I have a large dataset stored in a S3 bucket, but instead of being a single large file, it's composed of many (113K to be exact) individual JSON files, each of which contains 100-1000 observations. These observations aren't on the highest level, but require some navigation within each JSON to access.
i.e.
json["interactions"] is a list of dictionaries.
I'm trying to utilize Spark/PySpark (version 1.1.1) to parse through and reduce this data, but I can't figure out the right way to load it into an RDD, because it's neither all records > one file (in which case I'd use sc.textFile, though added complication here of JSON) nor each record > one file (in which case I'd use sc.wholeTextFiles).
Is my best option to use sc.wholeTextFiles and then use a map (or in this case flatMap?) to pull the multiple observations from being stored under a single filename key to their own key? Or is there an easier way to do this that I'm missing?
I've seen answers here that suggest just using json.loads() on all files loaded via sc.textFile, but it doesn't seem like that would work for me because the JSONs aren't simple highest-level lists.
The previous answers are not going to read the files in a distributed fashion (see reference). To do so, you would need to parallelize the s3 keys and then read in the files during a flatMap step like below.
import boto3
import json
from pyspark.sql import Row
def distributedJsonRead(s3Key):
s3obj = boto3.resource('s3').Object(bucket_name='bucketName', key=s3Key)
contents = json.loads(s3obj.get()['Body'].read().decode('utf-8'))
for dicts in content['interactions']
yield Row(**dicts)
pkeys = sc.parallelize(keyList) #keyList is a list of s3 keys
dataRdd = pkeys.flatMap(distributedJsonRead)
Boto3 Reference
What about using DataFrames?
does
testFrame = sqlContext.read.json('s3n://<bucket>/<key>')

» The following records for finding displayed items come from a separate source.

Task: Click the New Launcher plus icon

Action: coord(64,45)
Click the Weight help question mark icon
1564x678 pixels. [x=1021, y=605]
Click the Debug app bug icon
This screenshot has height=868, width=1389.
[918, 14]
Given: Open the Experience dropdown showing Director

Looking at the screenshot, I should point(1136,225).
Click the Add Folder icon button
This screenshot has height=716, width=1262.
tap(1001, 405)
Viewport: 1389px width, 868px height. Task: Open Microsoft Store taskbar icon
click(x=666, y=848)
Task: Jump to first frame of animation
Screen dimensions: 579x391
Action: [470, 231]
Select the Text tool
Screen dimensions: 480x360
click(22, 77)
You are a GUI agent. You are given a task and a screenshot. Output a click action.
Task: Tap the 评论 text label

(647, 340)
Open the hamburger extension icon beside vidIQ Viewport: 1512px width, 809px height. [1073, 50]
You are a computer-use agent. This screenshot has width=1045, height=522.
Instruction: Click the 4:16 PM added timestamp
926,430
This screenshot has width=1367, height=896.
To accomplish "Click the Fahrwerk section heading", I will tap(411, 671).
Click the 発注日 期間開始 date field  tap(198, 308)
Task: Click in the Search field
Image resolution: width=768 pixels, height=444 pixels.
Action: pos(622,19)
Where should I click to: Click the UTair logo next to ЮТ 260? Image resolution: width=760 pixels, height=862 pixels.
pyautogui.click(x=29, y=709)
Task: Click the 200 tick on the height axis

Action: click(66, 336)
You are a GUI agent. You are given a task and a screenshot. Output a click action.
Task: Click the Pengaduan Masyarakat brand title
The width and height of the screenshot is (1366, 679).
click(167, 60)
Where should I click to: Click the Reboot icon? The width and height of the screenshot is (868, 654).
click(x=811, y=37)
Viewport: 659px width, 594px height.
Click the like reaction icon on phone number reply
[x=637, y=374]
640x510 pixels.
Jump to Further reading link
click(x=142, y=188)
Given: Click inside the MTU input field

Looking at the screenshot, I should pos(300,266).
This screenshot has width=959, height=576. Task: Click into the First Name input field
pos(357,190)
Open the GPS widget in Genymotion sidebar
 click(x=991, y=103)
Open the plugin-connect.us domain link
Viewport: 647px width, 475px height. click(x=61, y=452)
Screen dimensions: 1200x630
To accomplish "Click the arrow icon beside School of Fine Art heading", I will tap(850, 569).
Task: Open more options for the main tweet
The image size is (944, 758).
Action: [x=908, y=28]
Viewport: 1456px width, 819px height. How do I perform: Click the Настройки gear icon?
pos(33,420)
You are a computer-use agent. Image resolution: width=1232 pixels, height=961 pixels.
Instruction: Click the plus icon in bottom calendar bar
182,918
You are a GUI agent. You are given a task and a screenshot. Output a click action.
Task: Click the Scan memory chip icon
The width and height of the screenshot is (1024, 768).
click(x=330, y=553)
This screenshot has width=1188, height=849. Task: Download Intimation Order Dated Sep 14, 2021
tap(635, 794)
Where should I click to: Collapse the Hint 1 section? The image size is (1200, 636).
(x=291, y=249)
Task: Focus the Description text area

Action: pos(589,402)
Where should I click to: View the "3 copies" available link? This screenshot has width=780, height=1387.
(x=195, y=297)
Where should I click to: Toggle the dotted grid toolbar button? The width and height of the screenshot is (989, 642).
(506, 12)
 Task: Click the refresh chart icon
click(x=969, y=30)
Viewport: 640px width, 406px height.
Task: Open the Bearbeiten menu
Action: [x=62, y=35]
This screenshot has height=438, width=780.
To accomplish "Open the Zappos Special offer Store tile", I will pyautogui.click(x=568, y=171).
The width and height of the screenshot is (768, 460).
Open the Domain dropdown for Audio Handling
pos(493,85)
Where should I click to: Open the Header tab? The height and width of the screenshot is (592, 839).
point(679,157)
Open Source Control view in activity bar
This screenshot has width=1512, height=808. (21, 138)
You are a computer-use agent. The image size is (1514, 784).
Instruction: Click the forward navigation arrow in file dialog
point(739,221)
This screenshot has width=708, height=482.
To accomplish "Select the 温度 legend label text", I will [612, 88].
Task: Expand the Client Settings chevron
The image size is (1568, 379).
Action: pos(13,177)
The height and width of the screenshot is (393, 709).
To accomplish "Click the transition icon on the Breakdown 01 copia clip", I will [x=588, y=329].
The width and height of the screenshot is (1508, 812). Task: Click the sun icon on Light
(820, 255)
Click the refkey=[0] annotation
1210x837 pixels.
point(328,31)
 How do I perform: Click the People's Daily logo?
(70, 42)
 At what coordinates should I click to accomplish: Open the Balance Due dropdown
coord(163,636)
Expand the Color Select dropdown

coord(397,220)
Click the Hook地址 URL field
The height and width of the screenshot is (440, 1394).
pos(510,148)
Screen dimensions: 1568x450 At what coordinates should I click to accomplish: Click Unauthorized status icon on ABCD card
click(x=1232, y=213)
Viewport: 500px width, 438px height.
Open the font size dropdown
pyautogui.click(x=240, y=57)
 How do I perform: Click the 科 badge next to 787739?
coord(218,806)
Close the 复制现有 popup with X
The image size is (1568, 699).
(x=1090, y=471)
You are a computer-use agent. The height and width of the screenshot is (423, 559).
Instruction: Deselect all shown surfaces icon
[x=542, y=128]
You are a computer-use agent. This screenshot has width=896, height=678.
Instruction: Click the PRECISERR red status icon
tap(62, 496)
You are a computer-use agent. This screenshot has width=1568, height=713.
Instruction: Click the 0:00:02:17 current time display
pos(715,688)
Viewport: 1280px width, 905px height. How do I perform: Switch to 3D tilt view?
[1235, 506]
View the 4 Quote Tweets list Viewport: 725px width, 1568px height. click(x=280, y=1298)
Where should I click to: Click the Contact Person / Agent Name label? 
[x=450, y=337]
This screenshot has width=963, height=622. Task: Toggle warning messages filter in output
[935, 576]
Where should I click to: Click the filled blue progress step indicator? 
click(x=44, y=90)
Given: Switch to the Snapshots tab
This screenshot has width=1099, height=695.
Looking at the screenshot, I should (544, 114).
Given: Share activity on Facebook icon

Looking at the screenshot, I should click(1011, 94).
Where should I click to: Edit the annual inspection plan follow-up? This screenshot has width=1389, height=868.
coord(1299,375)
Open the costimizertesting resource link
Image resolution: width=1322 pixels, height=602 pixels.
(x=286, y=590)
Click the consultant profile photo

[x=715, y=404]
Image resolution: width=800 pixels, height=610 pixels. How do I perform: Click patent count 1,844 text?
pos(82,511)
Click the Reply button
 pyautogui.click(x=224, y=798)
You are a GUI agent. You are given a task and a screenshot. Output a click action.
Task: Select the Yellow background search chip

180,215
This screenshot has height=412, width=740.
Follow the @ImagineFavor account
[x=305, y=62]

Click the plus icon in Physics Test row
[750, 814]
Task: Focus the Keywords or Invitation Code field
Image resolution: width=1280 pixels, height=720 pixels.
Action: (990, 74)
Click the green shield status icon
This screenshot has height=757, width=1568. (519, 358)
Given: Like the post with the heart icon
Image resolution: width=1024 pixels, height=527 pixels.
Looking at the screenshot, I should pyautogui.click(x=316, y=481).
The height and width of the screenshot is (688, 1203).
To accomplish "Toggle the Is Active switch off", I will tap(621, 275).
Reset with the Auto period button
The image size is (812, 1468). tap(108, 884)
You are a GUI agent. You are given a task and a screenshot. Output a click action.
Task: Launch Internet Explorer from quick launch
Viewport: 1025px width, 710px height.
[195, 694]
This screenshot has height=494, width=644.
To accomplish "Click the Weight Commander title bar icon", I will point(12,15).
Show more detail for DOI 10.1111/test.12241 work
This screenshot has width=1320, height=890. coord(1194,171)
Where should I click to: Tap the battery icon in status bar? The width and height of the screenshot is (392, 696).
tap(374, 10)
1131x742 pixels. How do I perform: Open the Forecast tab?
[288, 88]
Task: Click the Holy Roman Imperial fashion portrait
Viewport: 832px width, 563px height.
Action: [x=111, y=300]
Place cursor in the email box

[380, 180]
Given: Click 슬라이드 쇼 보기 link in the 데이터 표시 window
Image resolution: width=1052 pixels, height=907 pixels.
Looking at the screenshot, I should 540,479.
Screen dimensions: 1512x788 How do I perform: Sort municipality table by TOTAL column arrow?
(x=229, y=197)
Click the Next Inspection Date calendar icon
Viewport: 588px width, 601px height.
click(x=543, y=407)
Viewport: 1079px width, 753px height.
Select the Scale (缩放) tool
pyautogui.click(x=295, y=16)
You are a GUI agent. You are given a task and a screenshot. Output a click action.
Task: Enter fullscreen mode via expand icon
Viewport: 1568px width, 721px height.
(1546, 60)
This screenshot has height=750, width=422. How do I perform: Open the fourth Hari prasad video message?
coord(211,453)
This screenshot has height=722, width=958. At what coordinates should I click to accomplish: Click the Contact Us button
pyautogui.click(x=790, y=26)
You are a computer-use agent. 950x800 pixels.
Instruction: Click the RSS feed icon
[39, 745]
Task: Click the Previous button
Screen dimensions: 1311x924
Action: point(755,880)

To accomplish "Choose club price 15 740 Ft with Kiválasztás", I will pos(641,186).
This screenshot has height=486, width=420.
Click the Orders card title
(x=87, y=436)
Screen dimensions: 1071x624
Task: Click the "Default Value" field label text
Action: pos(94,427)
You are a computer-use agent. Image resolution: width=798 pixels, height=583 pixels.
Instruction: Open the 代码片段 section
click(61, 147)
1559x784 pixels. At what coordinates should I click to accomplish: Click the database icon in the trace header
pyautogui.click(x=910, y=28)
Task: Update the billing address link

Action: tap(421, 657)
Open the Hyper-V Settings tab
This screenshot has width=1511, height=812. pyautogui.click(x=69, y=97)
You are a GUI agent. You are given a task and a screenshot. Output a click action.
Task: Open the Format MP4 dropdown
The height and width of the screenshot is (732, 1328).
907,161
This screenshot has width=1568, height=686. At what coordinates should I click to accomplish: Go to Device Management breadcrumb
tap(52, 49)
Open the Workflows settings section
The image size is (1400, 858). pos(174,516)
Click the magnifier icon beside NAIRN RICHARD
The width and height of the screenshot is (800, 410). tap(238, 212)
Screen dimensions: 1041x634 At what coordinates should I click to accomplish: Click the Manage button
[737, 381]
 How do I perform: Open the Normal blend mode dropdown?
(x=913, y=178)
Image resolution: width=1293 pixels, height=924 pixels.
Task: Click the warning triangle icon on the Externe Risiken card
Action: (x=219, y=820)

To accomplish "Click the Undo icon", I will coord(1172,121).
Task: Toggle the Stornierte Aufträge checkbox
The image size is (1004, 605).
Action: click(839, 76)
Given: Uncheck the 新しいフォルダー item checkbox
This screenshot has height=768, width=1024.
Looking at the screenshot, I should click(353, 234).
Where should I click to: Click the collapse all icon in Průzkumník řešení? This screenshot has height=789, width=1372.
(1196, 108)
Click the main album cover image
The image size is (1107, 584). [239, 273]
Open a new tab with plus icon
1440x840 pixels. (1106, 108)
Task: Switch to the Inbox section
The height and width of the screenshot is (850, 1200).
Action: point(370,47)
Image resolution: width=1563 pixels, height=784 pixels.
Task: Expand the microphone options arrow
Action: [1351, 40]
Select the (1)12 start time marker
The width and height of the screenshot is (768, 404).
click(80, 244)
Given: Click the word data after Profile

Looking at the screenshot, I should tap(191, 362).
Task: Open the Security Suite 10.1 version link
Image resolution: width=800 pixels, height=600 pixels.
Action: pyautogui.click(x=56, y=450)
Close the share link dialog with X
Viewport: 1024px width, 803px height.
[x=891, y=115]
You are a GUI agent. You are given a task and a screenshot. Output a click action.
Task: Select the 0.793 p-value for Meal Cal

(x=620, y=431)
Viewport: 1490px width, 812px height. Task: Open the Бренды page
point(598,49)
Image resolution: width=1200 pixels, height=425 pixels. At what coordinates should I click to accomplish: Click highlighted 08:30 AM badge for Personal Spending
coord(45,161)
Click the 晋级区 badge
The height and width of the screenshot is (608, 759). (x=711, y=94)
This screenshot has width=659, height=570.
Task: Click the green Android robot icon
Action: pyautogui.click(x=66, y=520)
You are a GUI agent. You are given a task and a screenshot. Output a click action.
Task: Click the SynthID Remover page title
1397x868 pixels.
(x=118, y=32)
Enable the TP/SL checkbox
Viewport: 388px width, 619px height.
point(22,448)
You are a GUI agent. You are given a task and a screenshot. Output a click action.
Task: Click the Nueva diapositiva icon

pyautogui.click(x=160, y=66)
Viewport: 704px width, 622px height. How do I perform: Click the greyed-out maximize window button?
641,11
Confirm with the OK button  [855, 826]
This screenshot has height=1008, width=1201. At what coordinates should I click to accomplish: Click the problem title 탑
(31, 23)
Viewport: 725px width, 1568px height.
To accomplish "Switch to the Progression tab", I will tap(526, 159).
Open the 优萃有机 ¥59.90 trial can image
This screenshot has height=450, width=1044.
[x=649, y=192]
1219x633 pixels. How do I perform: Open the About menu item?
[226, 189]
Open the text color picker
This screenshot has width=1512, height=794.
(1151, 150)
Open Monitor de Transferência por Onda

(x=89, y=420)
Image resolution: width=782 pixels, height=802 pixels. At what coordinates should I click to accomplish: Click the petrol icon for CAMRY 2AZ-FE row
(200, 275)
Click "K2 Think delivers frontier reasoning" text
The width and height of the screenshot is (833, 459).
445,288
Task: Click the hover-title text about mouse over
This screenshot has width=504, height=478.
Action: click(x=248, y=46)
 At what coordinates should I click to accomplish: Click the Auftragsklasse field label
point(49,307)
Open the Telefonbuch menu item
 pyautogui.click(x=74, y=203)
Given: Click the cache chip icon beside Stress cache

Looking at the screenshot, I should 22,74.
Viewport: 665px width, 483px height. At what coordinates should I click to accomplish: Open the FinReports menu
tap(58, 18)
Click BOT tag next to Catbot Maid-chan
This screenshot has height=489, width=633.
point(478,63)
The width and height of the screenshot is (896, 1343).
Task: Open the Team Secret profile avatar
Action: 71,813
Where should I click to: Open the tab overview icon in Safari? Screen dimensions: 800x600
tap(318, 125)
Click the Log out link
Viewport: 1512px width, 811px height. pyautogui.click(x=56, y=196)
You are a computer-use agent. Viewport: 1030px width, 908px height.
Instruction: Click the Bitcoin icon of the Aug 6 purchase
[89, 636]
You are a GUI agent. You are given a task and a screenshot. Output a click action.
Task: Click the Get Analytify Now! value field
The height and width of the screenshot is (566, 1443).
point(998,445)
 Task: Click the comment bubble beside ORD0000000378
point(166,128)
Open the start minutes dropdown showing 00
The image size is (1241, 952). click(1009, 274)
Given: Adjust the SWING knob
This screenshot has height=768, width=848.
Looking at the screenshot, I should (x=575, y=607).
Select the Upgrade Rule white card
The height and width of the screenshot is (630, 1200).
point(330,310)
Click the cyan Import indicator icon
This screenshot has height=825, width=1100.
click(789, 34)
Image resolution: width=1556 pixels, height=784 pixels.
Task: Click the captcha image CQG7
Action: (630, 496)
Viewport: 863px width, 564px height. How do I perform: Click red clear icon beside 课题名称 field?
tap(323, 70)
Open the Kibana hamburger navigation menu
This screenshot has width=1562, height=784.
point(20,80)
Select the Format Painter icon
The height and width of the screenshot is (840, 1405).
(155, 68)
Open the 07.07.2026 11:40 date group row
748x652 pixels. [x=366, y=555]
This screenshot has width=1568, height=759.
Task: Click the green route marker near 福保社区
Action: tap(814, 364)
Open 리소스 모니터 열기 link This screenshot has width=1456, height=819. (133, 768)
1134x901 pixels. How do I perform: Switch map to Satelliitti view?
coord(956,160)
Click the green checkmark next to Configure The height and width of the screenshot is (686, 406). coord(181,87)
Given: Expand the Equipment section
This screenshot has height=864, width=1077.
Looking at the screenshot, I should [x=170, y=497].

give you what you want from one file?
Does every observation have the same "columns" (# of keys)?
If so you could use boto to list each object you want to add, read them in and union them with each other.
from pyspark.sql import SQLContext
import boto3
from pyspark.sql.types import *
sqlContext = SQLContext(sc)
s3 = boto3.resource('s3')
bucket = s3.Bucket('<bucket>')
aws_secret_access_key = '<secret>'
aws_access_key_id = '<key>'
#Configure spark with your S3 access keys
sc._jsc.hadoopConfiguration().set("fs.s3n.awsAccessKeyId", aws_access_key_id)
sc._jsc.hadoopConfiguration().set("fs.s3n.awsSecretAccessKey", aws_secret_access_key)
object_list = [k for k in bucket.objects.all() ]
key_list = [k.key for k in bucket.objects.all()]
paths = ['s3n://'+o.bucket_name+'/'+ o.key for o in object_list ]
dataframes = [sqlContext.read.json(path) for path in paths]
df = dataframes[0]
for idx, frame in enumerate(dataframes):
df = df.unionAll(frame)
I'm new to spark myself so I'm wondering if there's a better way to use dataframes with a lot of s3 files, but so far this is working for me.
The name is misleading (because it's singular), but sparkContext.textFile() (at least in the Scala case) also accepts a directory name or a wildcard path, so you just be able to say textFile("/my/dir/*.json").